Integral to getting the increase passed were Ohio’s bishops, Diocese of Cleveland schools Superintendent Frank O’Linn, Rabbi Yitz Frank and the team at School Choice Ohio, and large numbers of families, who worked long hours to communicate the importance of more equal funding to Ohio’s legislators and to Governor Mike DeWine. “Frank O’Linn brought urgency around this issue for a year,” Rich shares—and like Rich, we are grateful to Dr. O’Linn and to all those who advocated for the increase.
We are also grateful to the legislators who voted to approve the budget and to Governor DeWine. Together, those who supported this budget recognize that all Ohio families only have equal school choices if scholarships are sufficient for low-income families to access high-quality education. More fundamentally, they recognize that the education of all children—in public and private schools—is a public good.
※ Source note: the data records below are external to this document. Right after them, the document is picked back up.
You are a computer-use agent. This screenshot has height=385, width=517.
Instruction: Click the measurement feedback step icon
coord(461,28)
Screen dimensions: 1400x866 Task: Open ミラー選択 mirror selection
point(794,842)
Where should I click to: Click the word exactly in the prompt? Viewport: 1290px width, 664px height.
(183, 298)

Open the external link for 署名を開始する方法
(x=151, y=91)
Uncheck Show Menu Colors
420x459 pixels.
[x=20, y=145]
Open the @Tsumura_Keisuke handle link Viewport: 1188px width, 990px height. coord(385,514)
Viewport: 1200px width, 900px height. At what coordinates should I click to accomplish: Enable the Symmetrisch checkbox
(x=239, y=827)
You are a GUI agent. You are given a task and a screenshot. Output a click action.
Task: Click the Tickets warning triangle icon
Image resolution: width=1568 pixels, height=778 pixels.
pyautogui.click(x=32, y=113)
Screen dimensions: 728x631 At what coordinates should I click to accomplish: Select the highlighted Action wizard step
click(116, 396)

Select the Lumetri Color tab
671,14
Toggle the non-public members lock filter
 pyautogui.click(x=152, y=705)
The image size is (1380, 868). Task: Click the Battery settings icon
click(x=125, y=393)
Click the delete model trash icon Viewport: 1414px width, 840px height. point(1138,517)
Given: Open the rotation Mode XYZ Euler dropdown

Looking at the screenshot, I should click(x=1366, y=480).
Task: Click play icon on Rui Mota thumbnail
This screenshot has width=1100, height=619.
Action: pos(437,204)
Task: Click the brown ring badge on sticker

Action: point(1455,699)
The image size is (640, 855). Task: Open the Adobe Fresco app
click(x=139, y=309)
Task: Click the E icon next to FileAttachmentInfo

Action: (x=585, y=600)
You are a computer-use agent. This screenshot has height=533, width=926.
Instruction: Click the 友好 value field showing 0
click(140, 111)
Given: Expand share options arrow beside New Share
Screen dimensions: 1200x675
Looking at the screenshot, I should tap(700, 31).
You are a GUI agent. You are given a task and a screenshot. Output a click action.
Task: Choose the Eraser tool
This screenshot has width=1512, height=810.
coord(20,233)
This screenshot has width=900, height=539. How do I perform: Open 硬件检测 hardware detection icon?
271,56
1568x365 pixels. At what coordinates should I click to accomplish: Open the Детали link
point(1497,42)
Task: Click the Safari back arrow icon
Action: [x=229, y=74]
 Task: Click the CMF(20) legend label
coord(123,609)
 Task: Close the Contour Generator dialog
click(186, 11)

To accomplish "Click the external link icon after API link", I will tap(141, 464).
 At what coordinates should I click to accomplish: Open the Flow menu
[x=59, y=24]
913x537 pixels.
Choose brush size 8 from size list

It currently costs our network over $9,000 to educate each child who attends our Cleveland schools. Over 85 percent of our Cleveland families meet the federal free and reduced lunch income criteria, so families’ ability to pay for the education they deem best for their children is limited. The increase from $4,650 to $5,500 in state funding is thus welcome—even as our families and schools will continue to rely on committed donors to cover the gap between what the scholarships cover and the actual cost of a high-quality Catholic elementary education.
The budget also reflects changes to the state’s funding of public school students, so that those in under-resourced neighborhoods like the ones we serve get a share of state funding that is more proportional to their needs. For students in Cleveland, this budget is a win-win, regardless of the kind of school their parents choose.
As Partnership Executive Director Jill Kafka explains, “Our Catholic schools work hard every day to honor the fact that each child is equal in the eyes of God. Ohio has taken an important step in funding students equally this week, and we are thrilled.”